Our unison moment at rehearsal 14 was blazingly brilliant. We soon passed from the creeping drum passages at 24 and ascended toward the powerful snare drum entrances at 27. I turned my torso to the left to deliver the first of a series of sforzississimo attacks on my large tam tam…knowing that its voice would be a poor substitute for the small tam tam that I had taken down because it threatened to fly into the audience. As I turned, I was therefore surprised to see something totally unexpected. I gave out an uncontrollable bit of delighted laughter…there was Roland, holding up the top of the cymbal stand that held my small tam tam, now flying high like a proud flag hoisted over my paltry vessel. To meet his gesture, I happily laid into each note and every note. I couldn’t believe it. Roland knew my part well enough to do that for me. We were now co-captains on this ship sailing over the roiling waves. Onward!
We reached rehearsal 40, my long gong attacks and rolls as magic carpet rides for the superball glisses and fingertip smears of my colleagues. I play the first roll. To my dismay but in retrospect not at all to my surprise, the instrument rattled against the ropes we used to keep it from flying away in the wind storm. I wound up to play the second roll…Roland’s hand suddenly appeared from out of the darkness, adroitly widening the space between the rope strands just wide enough to allow the instrument to sing freely.

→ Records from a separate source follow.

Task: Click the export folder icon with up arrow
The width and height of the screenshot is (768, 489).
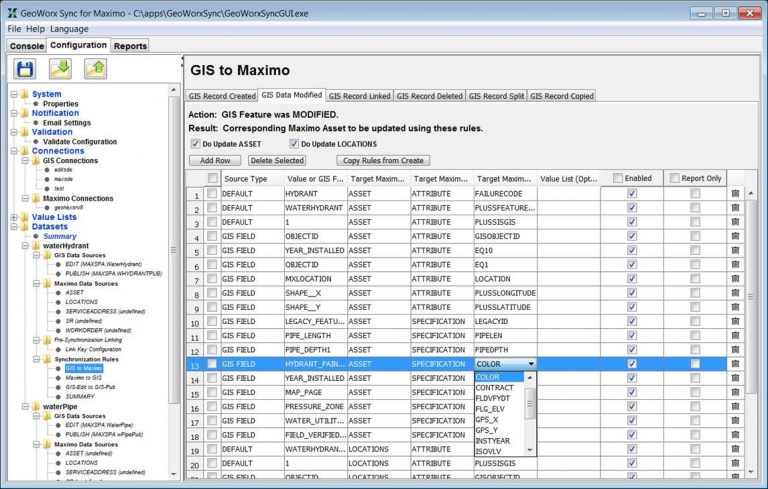Action: pos(95,69)
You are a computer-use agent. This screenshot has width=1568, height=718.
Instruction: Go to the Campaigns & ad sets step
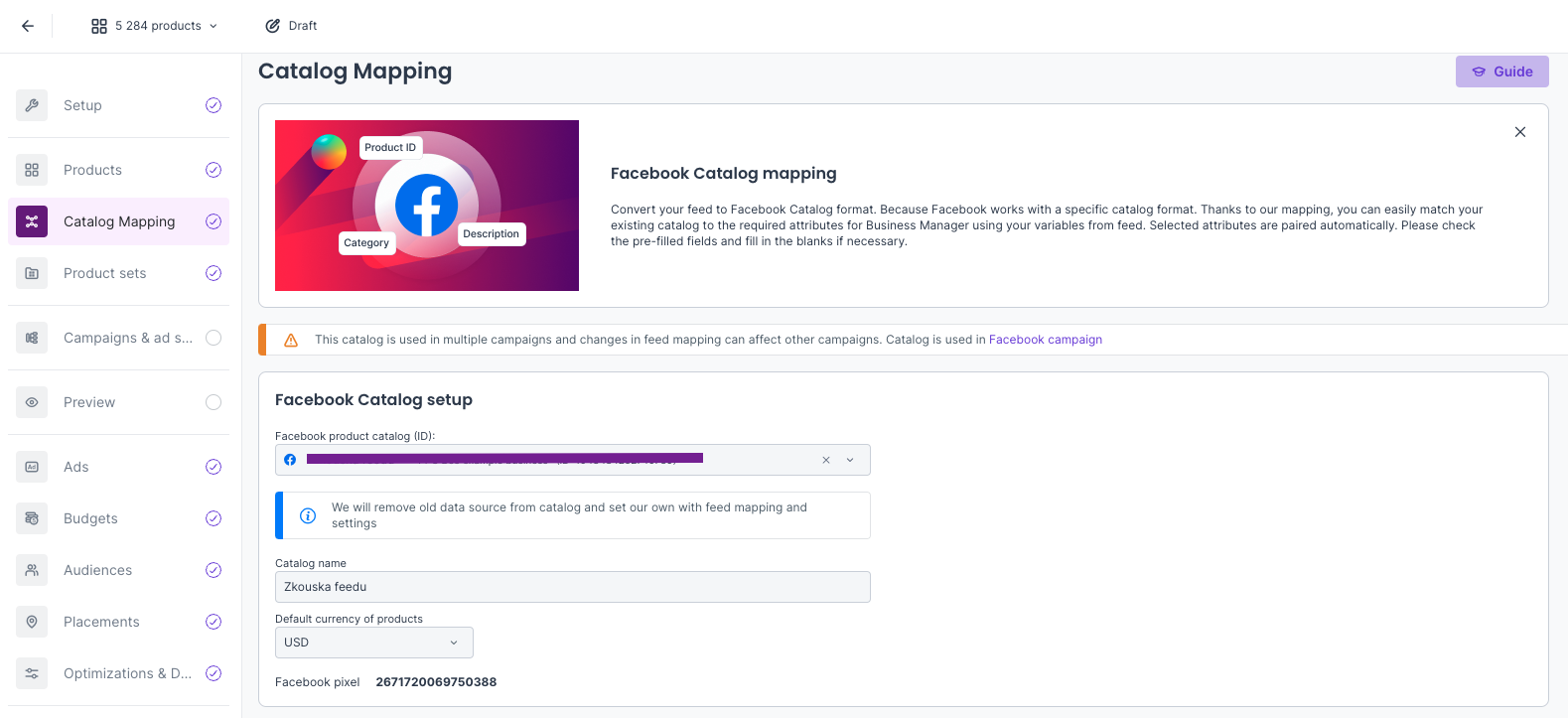pos(127,338)
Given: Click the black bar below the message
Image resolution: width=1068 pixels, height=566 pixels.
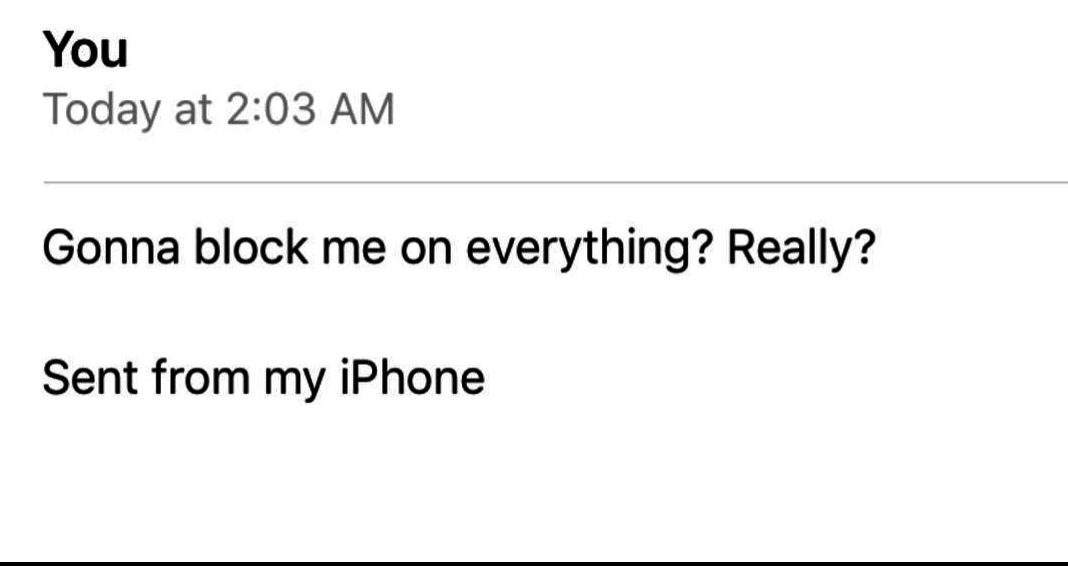Looking at the screenshot, I should point(534,563).
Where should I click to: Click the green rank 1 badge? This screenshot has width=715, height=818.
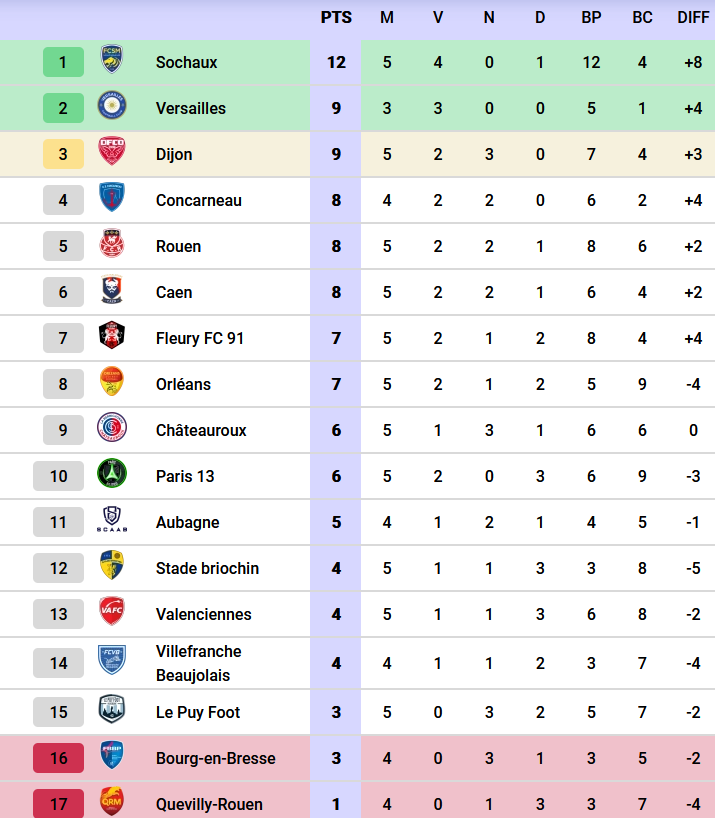(63, 62)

Roland Musquiz. After all of the toil and all of the trouble, he proved to be the true Southern gentleman of the evening.
the “vela” pulsar
We reached the first pulsar recording, the “Vela” pulsar, the final clatter of mallets on our wooden boards bleeding into the Vela’s pyrotechnic sputtering like a mad drum-and-bass groove. I turned around and gave Roland a little head rub from over the gong rack.
“Thank you!” I whispered. He gestured a fist bump and I turned back around to prep for the second section of the piece.
* * *
Over the course of the remaining 40 minutes of music the wind continued to blow but gradually slackened its intensity. The piece accordingly became more focused and more enjoyable to play. And each time I turned to play the tam tams, Roland hoisted our “mast” back up on high. Brilliant.

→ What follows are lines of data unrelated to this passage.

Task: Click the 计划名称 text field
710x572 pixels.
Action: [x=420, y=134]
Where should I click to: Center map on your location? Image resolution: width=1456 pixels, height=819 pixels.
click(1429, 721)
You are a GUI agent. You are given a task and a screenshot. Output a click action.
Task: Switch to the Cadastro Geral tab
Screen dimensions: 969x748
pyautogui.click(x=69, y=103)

We reach the final page turn.
“Cent quarant et un!”
Now on the home stretch, our rapid fire 16th notes are careening in every direction around the ensemble.
I play my final bar of music, turn off the snares.
“Cent cinquante un!”
One by one I turn off my stand lights, turn around and exit my platform.
“Cent cinquante deux!”
Heading right, I reach my mallet tray, turn off the stand light then quickly proceed around the back to the opposite corner of the station.
“Cent cinquante trois!”
Grab chime mallet and flashlight…
Turn off the final LED, stand tall.
Steady my balance, then purposefully walk forward toward the center of the audience…

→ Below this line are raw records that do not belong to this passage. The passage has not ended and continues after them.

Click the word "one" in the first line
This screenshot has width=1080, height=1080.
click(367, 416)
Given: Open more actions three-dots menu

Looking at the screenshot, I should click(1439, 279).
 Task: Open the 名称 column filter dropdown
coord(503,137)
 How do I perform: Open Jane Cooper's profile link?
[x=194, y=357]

Seth illuminates the rotosound disc as I approach…
Right hand turns off the flashlight, tosses it on the ground, arriving at the foot of the rotosound…
“Cent cinquante quatre…deux, trois, quatre, cinq, six!”
Arm high, hammer swing, metal blow, recede into darkness…
…back at my station I watched on as Seth slowly, artfully covered the flashlight, one finger at a time, then plunged the world into darkness.
The only light remaining became the unspeakably beautiful canopy of stars over the West Texas desert. Two hundred and fifty people sat quietly, gazing up into the stars with only the accompanying hum of a disk of metal, struck just minutes ago and still spinning in the now gentle breeze.
All this, a small human-sized homage to the miracle of intercepted radio waves emitted from stars that died thousands upon thousands of years ago.